Note that for an ideal transformer, with 0 magnetising current, no losses and no leakage reactance V1/V2 =N1/N2 =a and I1/I2/ =1/a So V1I1 =V2 I2 and since there are no losses, P1 =P2 Conservation of energy applies. It follows that reactive Q1 =Q2 in that case and that the power factor will be the same -no phase shift. For a real transformer, there will be losses, magnetising current and leakage reactance. For a typcial 5KVA transformer, the phase shift will be small as I indicated. This is easy to determine by experiment if you want to avoid theory. Find a good text on transformer and motor theory. One on circiut theory would help. .

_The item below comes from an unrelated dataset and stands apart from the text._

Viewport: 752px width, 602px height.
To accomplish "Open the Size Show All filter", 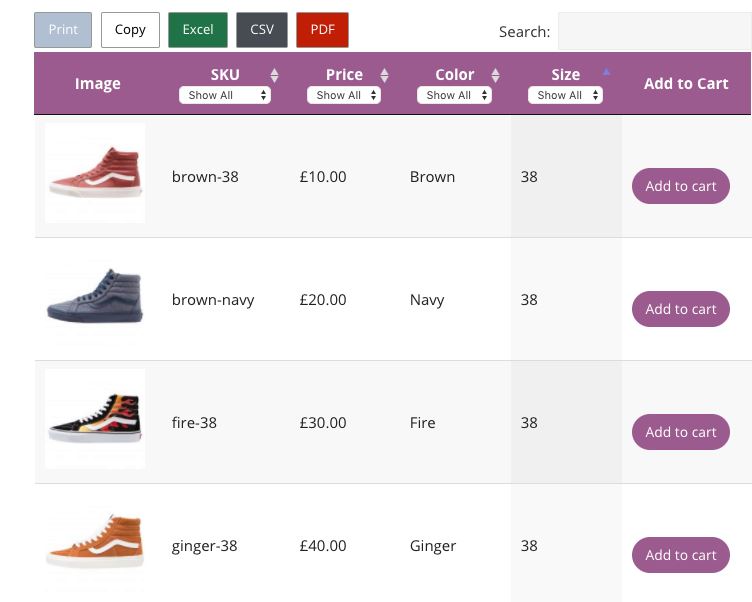I will coord(565,95).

-------- From diagrams of what appears to be your double buck boost transformers, it appears that what is being referrred to is a 4 winding transformer such as shown in http://www.dongan.com/products/pg59-60.pdf
The problem is not phase shift (which is negligable) but impedance -and trying a cheap fix to a problem rather than doing it properly by putting in an adequate supply. -----------------------

---------- Your definition, not mine. You are twisting words. Try reading what I said. Transformers are fused but the fuse is external to the transformer for several good reasons.
--

Sorry that I can't continue this discussion for a couple of weeks as I will
be away.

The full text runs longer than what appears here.